→ **Texto**:
════════════════════
Um por cento da população mundial é responsável por metade das emissões de dióxido de carbono resultantes do transporte aéreo. Esta é a principal conclusão de um estudo intitulado “A escala global, distribuição e crescimento da aviação: Implicações para as alterações climáticas”, publicado na revista científica Global Environmental Change.
A investigação – que recolheu dados de diferentes países para criar um panorama global do setor da aviação – estabelece o contraste entre uma elite que viaja cerca de 56 mil km por ano (o equivalente a três voos anuais de longa duração ou uma viagem curta por mês) e uma maioria que raramente sai do país. Em termos comparativos, o estudo avança que apenas 11 % da população mundial voou em 2018.
De acordo com os cientistas, a maior pegada carbónica do setor está diretamente associada ao consumo desta minoria que viaja com regularidade. As emissões por ela produzidas são comparadas ao consumo de 10 potências mundiais – como é o caso do Reino Unido, Japão, Alemanha e Austrália – e têm impacto na qualidade de vida de todos.
“Se queremos resolver as alterações climáticas, precisamos de redesenhar [a aviação]. Devemos começar pelo topo, onde alguns ‘super-emissores’ contribuem em larga escala para o aquecimento global”, disse Stefan Gössling, responsável pelo estudo, ao The Guardian.
As viagens privadas, em jatos e outros meios de transporte aéreo luxuosos, chegam a produzir até 7500 toneladas de CO2 por ano.
════════════════════
→ **Dados fornecidos**:
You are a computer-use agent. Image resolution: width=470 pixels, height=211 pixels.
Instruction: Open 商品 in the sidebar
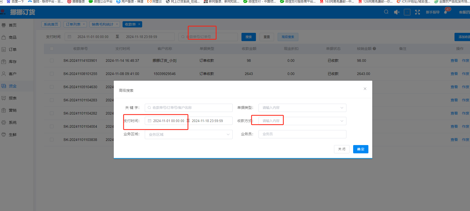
════════════════════
→ **Exercício**: Pode transcrever, sem qualquer alteração, o trecho do texto sobre as emissões da aviação que começa em "Um por cento" e segue até "voou em 2018."?

→ **Resposta**:
Um por cento da população mundial é responsável por metade das emissões de dióxido de carbono resultantes do transporte aéreo. Esta é a principal conclusão de um estudo intitulado “A escala global, distribuição e crescimento da aviação: Implicações para as alterações climáticas”, publicado na revista científica Global Environmental Change.
A investigação – que recolheu dados de diferentes países para criar um panorama global do setor da aviação – estabelece o contraste entre uma elite que viaja cerca de 56 mil km por ano (o equivalente a três voos anuais de longa duração ou uma viagem curta por mês) e uma maioria que raramente sai do país. Em termos comparativos, o estudo avança que apenas 11 % da população mundial voou em 2018.